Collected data
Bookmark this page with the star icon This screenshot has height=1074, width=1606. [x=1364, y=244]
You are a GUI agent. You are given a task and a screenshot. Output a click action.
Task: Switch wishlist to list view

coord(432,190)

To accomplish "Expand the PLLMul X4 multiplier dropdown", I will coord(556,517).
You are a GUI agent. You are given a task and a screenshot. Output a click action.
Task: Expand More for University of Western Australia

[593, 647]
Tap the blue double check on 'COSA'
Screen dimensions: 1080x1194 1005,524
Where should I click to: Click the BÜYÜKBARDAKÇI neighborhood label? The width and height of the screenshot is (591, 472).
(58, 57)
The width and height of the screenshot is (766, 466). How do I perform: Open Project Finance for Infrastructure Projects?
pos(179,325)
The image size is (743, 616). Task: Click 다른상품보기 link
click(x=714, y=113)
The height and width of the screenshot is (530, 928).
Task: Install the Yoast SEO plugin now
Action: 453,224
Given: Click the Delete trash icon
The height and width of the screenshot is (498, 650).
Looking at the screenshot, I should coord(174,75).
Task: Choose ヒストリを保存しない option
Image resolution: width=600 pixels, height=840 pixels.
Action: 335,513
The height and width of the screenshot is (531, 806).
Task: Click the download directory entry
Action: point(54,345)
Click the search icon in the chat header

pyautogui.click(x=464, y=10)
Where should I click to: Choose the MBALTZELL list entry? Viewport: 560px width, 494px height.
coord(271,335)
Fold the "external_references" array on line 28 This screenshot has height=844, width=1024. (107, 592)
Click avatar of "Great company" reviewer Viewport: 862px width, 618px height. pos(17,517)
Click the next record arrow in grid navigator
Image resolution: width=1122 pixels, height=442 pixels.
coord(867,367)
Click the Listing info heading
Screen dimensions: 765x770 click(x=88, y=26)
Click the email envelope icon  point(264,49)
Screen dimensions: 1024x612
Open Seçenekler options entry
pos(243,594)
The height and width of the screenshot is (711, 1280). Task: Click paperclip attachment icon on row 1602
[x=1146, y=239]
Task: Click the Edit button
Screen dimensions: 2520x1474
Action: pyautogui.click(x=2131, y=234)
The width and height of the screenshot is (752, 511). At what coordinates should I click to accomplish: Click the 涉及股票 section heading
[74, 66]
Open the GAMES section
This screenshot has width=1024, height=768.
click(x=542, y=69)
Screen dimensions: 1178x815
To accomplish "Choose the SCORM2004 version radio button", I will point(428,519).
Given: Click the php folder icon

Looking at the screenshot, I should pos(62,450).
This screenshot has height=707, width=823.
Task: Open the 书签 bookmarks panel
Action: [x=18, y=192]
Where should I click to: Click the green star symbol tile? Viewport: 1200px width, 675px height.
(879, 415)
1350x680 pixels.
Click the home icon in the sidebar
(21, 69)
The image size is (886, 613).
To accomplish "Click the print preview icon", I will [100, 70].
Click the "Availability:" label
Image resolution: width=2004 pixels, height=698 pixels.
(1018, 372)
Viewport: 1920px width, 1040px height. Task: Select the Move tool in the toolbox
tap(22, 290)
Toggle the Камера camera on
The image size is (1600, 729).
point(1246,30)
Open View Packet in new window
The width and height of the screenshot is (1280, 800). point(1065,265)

- [Directions for this task]:
Report back each line of the entries that holds the string "button".

- [Written response]:
Task: Click the Edit button
To accomplish "Choose the SCORM2004 version radio button", I will point(428,519).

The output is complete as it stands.